Des problèmes similaires se sont déjà produits à maintes reprises dans le cadre de projets de compensation des émissions de carbone. De nombreux dirigeants autochtones affirment simplement que la marchandisation de la nature implicite dans le biocrédit et le commerce s’opposent frontalement à leurs visions du monde et à leurs valeurs.
Quels sont donc les espoirs que l’on peut placer dans cette COP16? Pas grand-chose, répond-on honnêtement. L’ensemble du processus de protection de la biodiversité a été confisqué presque aussitôt qu’il a commencé par les mêmes institutions qui se sont enrichies aux dépens des peuples autochtones – les gardiens d’une grande partie de la biodiversité mondiale – pendant des décennies.
Le droit des peuples autochtones à donner – ou à refuser – leur consentement libre, préalable et éclairé à tout projet les concernant doit au moins être respecté. Les organisations autochtones, en collaboration avec leurs alliés, feront tout ce qui est en leur pouvoir pour que ce soit le cas.
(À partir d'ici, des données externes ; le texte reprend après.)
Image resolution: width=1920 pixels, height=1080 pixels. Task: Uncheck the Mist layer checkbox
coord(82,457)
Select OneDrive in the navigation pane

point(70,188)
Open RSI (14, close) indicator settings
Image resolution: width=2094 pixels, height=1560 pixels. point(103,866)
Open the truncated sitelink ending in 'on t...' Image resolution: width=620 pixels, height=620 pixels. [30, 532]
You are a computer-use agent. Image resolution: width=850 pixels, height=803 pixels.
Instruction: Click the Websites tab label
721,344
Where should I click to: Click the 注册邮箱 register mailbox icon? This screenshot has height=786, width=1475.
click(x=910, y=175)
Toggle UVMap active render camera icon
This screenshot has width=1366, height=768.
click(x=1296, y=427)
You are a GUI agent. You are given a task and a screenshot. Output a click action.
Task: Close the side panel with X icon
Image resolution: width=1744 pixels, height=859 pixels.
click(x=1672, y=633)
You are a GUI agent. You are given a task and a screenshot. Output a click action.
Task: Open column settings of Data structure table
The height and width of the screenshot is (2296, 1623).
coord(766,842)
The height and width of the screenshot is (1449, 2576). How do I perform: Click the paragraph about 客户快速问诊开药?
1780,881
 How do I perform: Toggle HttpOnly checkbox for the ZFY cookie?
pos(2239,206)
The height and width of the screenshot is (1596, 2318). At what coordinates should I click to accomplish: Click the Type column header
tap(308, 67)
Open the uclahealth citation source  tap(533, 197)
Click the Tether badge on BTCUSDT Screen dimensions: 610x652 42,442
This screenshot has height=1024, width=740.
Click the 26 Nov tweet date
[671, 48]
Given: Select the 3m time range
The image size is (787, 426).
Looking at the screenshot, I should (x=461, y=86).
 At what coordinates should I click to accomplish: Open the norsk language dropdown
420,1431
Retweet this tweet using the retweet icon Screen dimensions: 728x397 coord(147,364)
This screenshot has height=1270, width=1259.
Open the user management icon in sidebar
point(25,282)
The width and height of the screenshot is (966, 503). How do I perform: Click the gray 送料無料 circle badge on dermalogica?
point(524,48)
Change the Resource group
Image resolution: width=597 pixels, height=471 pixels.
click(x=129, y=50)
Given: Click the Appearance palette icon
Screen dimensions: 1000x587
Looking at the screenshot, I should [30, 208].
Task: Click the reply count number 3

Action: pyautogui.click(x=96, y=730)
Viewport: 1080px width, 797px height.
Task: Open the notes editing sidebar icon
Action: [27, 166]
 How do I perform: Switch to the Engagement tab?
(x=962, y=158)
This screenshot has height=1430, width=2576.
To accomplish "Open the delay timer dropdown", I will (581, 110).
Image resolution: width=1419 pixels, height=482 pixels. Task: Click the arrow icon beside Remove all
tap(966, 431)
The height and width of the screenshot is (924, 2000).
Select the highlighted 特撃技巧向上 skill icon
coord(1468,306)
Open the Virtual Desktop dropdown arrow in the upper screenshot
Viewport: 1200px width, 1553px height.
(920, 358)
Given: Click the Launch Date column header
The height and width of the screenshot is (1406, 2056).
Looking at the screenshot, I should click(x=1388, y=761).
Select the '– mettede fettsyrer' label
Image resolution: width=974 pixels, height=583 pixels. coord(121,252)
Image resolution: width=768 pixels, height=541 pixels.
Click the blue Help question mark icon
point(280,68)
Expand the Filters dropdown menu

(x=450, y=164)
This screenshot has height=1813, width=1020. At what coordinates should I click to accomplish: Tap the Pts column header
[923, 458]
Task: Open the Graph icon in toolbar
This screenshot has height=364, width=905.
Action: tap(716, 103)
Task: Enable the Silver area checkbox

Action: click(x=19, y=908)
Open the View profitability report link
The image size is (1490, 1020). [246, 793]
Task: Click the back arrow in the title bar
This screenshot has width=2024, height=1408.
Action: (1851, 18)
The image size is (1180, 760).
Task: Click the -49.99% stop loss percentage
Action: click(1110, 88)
La réponse à la question de savoir comment protéger la biodiversité mondiale est en fait très simple: respecter les droits fonciers des peuples autochtones et s’attaquer aux causes sous-jacentes de la destruction de la biodiversité, à savoir l’exploitation des ressources de la planète à des fins lucratives. Il serait bienvenu que cela figure en tête de l’ordre du jour de la conférence des parties. (Article publié par Survival International le 21 octobre 2024; traduction rédaction A l’Encontre)
Fiore Longo est chercheuse et militante à Survival International, le mouvement mondial des peuples autochtones. Elle est également directrice de Survival International France et Espagne. Elle coordonne la campagne Decolonize Conservation de Survival.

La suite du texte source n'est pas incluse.